##### 原文抜粋

第1章 障害の有無により分け隔てられることのない共生社会の実現に向けた取組 第2節 3
3.第5次基本計画の基本的方向
(1)2020年東京オリンピック・パラリンピックのレガシー継承
2021年夏、東京は夏季パラリンピック競技大会が同一都市で2度開催された史上初めての地となった。同大会は共生社会の実現に向けて社会の在り方を大きく変える絶好の機会であり、この機を逃さぬよう、政府においては、共生社会の実現に向けた大きな二つの柱として、「心のバリアフリー(※3)」及び「ユニバーサルデザインの街づくり」を「ユニバーサルデザイン2020行動計画」(平成29年2月20日ユニバーサルデザイン2020関係閣僚会議決定。以下本章において「行動計画」という。)として取りまとめるとともに、2018年12月には、障害者の視点を施策に反映させる更なる枠組みとして、ユニバーサルデザイン2020評価会議を創設し、同会議を通じて行動計画の実行の加速化を図ってきた。

##########
##### 提供データ

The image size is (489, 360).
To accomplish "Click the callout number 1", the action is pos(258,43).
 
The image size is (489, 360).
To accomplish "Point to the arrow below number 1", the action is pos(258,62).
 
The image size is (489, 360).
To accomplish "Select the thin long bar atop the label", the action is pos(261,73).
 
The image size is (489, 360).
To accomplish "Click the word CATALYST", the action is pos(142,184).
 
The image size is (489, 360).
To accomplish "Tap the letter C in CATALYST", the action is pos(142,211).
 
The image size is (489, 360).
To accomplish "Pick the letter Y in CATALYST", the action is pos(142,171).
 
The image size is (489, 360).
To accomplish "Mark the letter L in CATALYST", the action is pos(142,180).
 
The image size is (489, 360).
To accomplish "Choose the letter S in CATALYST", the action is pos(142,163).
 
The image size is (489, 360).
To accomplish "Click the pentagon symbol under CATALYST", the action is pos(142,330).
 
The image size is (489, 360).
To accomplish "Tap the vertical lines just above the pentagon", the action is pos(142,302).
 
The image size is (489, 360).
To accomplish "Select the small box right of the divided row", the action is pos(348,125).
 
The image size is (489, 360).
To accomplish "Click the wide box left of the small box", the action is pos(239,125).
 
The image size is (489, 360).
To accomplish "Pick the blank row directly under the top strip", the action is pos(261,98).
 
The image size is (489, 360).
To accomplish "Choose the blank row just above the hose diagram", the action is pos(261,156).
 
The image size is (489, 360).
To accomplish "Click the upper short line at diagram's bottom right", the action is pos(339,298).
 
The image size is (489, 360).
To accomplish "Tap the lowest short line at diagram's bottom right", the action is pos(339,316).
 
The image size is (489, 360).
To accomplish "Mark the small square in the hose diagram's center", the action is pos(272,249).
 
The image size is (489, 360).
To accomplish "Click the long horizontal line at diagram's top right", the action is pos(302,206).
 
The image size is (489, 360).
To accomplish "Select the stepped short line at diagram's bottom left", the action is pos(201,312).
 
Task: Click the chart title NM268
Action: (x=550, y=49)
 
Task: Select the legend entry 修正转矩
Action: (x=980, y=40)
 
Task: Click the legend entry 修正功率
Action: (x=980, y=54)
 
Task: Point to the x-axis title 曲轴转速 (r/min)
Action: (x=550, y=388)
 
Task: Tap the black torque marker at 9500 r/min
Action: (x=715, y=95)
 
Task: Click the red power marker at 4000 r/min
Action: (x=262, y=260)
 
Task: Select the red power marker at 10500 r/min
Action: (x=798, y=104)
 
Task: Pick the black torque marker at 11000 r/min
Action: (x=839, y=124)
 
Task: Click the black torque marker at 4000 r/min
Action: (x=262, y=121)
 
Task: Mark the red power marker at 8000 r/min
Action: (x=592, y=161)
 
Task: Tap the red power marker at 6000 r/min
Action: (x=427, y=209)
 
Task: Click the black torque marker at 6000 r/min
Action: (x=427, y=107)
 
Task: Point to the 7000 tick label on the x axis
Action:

##########

■ 作業内容 ■
1. レガシー継承に関する文章のうち、「第1章 障害の有無により分け隔てられることのない共生社会の実現に向けた取組 第2節」を含む箇所から「の実行の加速化を図ってきた。」までを一字一句違えずに書き写してください。
2. レガシー継承に関する文章の最後の文に続けて、その後の部分を書き進めてください。

■ 解答例 ■
1.
第1章 障害の有無により分け隔てられることのない共生社会の実現に向けた取組 第2節 3
3.第5次基本計画の基本的方向
(1)2020年東京オリンピック・パラリンピックのレガシー継承
2021年夏、東京は夏季パラリンピック競技大会が同一都市で2度開催された史上初めての地となった。同大会は共生社会の実現に向けて社会の在り方を大きく変える絶好の機会であり、この機を逃さぬよう、政府においては、共生社会の実現に向けた大きな二つの柱として、「心のバリアフリー(※3)」及び「ユニバーサルデザインの街づくり」を「ユニバーサルデザイン2020行動計画」(平成29年2月20日ユニバーサルデザイン2020関係閣僚会議決定。以下本章において「行動計画」という。)として取りまとめるとともに、2018年12月には、障害者の視点を施策に反映させる更なる枠組みとして、ユニバーサルデザイン2020評価会議を創設し、同会議を通じて行動計画の実行の加速化を図ってきた。

2.
2020年東京オリンピック・パラリンピックを契機とした機運を一過性のものにすることなく、日本全国に広げていくことが重要であり、これまでの取組が大会のレガシーとして大きく花開くよう、第5次基本計画においても引き続き横断的視点において「共生社会の実現に資する取組の推進」の一つとして社会のあらゆる場面におけるアクセシビリティの向上を掲げ、具体的施策にも反映するとともに、「重点的に理解促進等を図る事項」として「心のバリアフリー」の理解促進に継続して取り組む旨等を明記し、その実施状況を障害者政策委員会において評価・監視すること等を通じて、世界に誇れる共生社会の実現に向けた取組を推進していくこととした。
※3:心のバリアフリー
様々な心身の特性や考え方を持つすべての人々が、相互に理解を深めようとコミュニケーションをとり、支え合うこと。「心のバリアフリー」を体現するためのポイントは、行動計画では、以下の3点とされている。
(1)障害のある人への社会的障壁を取り除くのは社会の責務であるという「障害の社会モデル」を理解すること。
(2)障害のある人(及びその家族)への差別(不当な差別的取扱い及び合理的配慮の不提供)を行わないよう徹底すること。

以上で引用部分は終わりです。